■ Task to complete: Can you output, without any change, the lines of the records from the line with "Screen dimensions: 99x682" to the line with "(x=295, y=7)", including both of those lines?

■ Records from a dataset:
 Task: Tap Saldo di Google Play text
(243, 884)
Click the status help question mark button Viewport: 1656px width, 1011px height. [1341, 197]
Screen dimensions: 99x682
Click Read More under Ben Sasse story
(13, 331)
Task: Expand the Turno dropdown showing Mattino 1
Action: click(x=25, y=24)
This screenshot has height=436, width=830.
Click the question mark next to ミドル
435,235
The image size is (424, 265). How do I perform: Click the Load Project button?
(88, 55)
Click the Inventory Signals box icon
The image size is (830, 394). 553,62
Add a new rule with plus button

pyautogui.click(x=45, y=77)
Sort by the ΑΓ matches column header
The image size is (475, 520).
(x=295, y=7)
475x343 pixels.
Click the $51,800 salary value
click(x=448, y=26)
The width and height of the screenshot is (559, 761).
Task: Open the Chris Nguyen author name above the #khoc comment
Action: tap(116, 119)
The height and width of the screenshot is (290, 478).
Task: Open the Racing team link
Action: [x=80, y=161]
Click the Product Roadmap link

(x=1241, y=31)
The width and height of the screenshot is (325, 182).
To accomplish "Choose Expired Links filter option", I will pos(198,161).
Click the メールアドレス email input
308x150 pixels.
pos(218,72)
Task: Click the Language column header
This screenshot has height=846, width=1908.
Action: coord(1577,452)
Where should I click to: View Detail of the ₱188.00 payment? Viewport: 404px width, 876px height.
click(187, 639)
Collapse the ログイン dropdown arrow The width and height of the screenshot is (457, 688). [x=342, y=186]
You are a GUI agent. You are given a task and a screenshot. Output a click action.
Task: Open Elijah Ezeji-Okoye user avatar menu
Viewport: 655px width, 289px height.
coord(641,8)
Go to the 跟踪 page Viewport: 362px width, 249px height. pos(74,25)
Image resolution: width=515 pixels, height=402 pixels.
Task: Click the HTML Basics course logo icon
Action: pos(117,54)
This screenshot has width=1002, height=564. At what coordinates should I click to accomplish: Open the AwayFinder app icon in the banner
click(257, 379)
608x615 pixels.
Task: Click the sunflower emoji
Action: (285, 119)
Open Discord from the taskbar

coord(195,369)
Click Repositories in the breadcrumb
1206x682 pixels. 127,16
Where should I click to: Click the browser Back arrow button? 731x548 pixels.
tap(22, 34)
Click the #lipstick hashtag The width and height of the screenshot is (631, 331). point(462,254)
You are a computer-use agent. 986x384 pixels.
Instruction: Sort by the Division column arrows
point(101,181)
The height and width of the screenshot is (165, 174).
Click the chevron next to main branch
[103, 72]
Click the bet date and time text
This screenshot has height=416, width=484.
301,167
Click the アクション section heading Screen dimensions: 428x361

■ Answer for the task:
Screen dimensions: 99x682
Click Read More under Ben Sasse story
(13, 331)
Task: Expand the Turno dropdown showing Mattino 1
Action: click(x=25, y=24)
This screenshot has height=436, width=830.
Click the question mark next to ミドル
435,235
The image size is (424, 265). How do I perform: Click the Load Project button?
(88, 55)
Click the Inventory Signals box icon
The image size is (830, 394). 553,62
Add a new rule with plus button

pyautogui.click(x=45, y=77)
Sort by the ΑΓ matches column header
The image size is (475, 520).
(x=295, y=7)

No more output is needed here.